Here we export one standalone HTML file with save= — view() returns a
LogSession and writes the file.
import os, tempfile
html = os.path.join(tempfile.mkdtemp(), "well_25_1-2.html")
session = geo.well("25/1-2").view(curves=("PHIE", "SW", "VSH"), tops=True, save=html)
print("wrote", os.path.basename(html), f"({os.path.getsize(html)} bytes) —",
"a self-contained, interactive correlation panel")
wrote well_25_1-2.html (1485109 bytes) — a self-contained, interactive correlation panel
A static preview¶
The saved HTML is the interactive artifact; a headless-browser screenshot isn't available in this environment, so we render a small static log-correlation panel with matplotlib straight from the same log values and zone boundaries.

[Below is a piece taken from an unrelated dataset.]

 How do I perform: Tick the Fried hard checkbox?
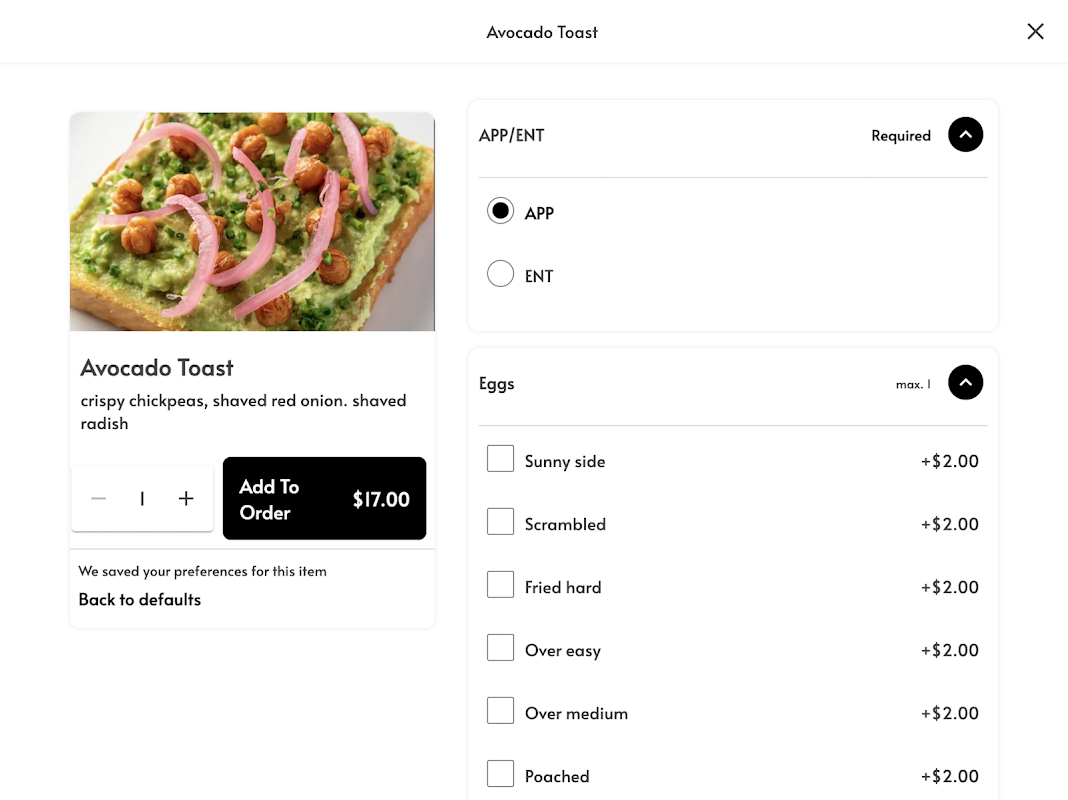point(500,585)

import matplotlib.pyplot as plt
b = geo.well("25/1-2").sidetrack("")
md = b.log("PHIE").md()
zones = b.zones()
fig, axes = plt.subplots(1, 3, figsize=(7, 6), sharey=True)
for ax, (curve, lo, hi) in zip(axes, [("PHIE", 0, 0.35), ("SW", 0, 1), ("VSH", 0, 1)]):
ax.plot(b.log(curve).values(), md, lw=0.8)
ax.set_xlim(lo, hi); ax.set_xlabel(curve); ax.grid(alpha=0.3)
for name, top_md, base_md in zones:
ax.axhspan(top_md, base_md, color="tab:orange", alpha=0.05)
axes[0].set_ylabel("MD (m)")
for _, top_md, _ in zones:
axes[0].axhline(top_md, color="0.6", lw=0.5)
for name, top_md, base_md in zones:
axes[0].text(0.34, (top_md + base_md) / 2, name, va="center", ha="right", fontsize=7)
axes[0].invert_yaxis()
fig.suptitle("25/1-2 — log correlation (static preview)")
fig.tight_layout()
plt.show()
Recap¶
Zone tables in stratigraphic order, thickness-weighted by default; a two-scenario
net-cutoff sweep with NetSettings; and a self-contained correlation view exported
to HTML. Everything reads off the same loaded GeoData — the data layer does the
groundwork so the analysis stays short.